Beneath an overarching, almost self-understood notion of fault, specific concretisations such as want of skill (imperitia) found expression, hinting at contextualised expectations and standards of behaviour. Among these is a cryptic statement by Ulpian that ‘In the lex Aquilia even the slightest fault [culpa levissima] counts’.12 The idea of culpa levissima would receive no elaboration and does not feature elsewhere in the Digest. It is thought today that the text had but a narrow scope in classical Roman law, not least due to the absence of any other reference to the concept it describes.13 By contrast, earlier generations of Romanists thought the text far more general, and from the glossators onwards, culpa levissima would be the vehicle for exploring the lower limits of culpa needed before liability could be imposed. So far as the sources for classical law are concerned, however, Dig.9.2.44.pr is an outlier.

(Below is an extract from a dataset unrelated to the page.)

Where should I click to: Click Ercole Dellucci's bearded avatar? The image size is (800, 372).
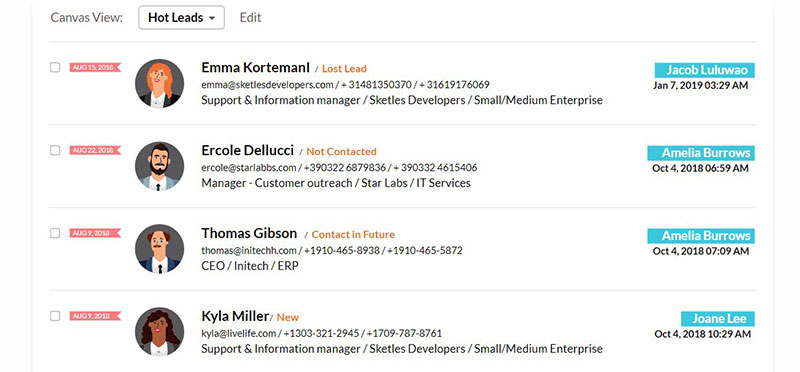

The institutional delicts all had robust fault standards, and the myriad supplementary wrongs described in book 47 of the Digest are similarly committed to the need for fault. The centrality of fault to delict is alluded to, but not definitively proven, by the underlying conceptualisation of the category of obligations quasi ex delicto. Attempts to explain the underlying theorisation of this category have long focused on identifying some shared characteristic which explains why the obligations cannot truly be delictual. Though no single explanation has proved popular to the exclusion of others, the recurring idea is that the obligations quasi ex delicto did not require proof of fault.14 Though ius commune scholars did not go this far, they too perceived that differing approaches to fault (such as true delicts requiring dolus and quasi-delicts requiring only culpa) could explain the taxonomical distinction.15
2.3 Culpa levissima in the ius commune
During the second life of Roman law, the two possible foundations for strict liability – culpa levissima in the context of the lex Aquilia and the contractual custodia – were brought together. Indeed, the language of fault across the two contexts was largely unified. As in antiquity, fault was placed at the heart of delict. Where the ancient approach to culpa in delict had been largely unitary, medieval jurists introduced instantiated degrees of responsibility clearly inspired by the Roman contracts.16 Drawing upon the language such as levis and levissima used in the classical texts, a six-tiered ladder of fault standards was developed, with the missing comparative degrees of latior and levior supplied by the likes of Bartolus.17 Each degree of fault was given an abstract definition, inspired by Paul’s example in Dig.9.2.31 and various contractual texts.
Within this structure, culpa levissima formed the lowest rung of fault. Rossi has shown at length the plurality of approaches that the commentators adopted in approaching culpa levissima, with an agreed definition proving evasive.18 The expectations of the most diligent men acting within their profession came to dominate, with the same standards of those men in everyday affairs constituting culpa levis.19 This provided a platform for a species of professional liability, particularly in relation to maritime trade. In practical terms, this approach to culpa levissima might be no different to strict liability. Our fictitious paragons of diligence can foresee all that is humanly possible, and so the standard of culpa levissima serves to exculpate only those who fell victim to unforeseeable chance. Anyone who falls short of this ideal will be liable, regardless of the precautions they took to offset the harm. The distance between such a standard of care and strict liability as we know it today is razor-thin. It is nevertheless significant that the potential for strict liability was couched in the language of culpa: liability could not be imposed without some de minimis hint of fault on the part of the wrongdoer. This is no true strict liability.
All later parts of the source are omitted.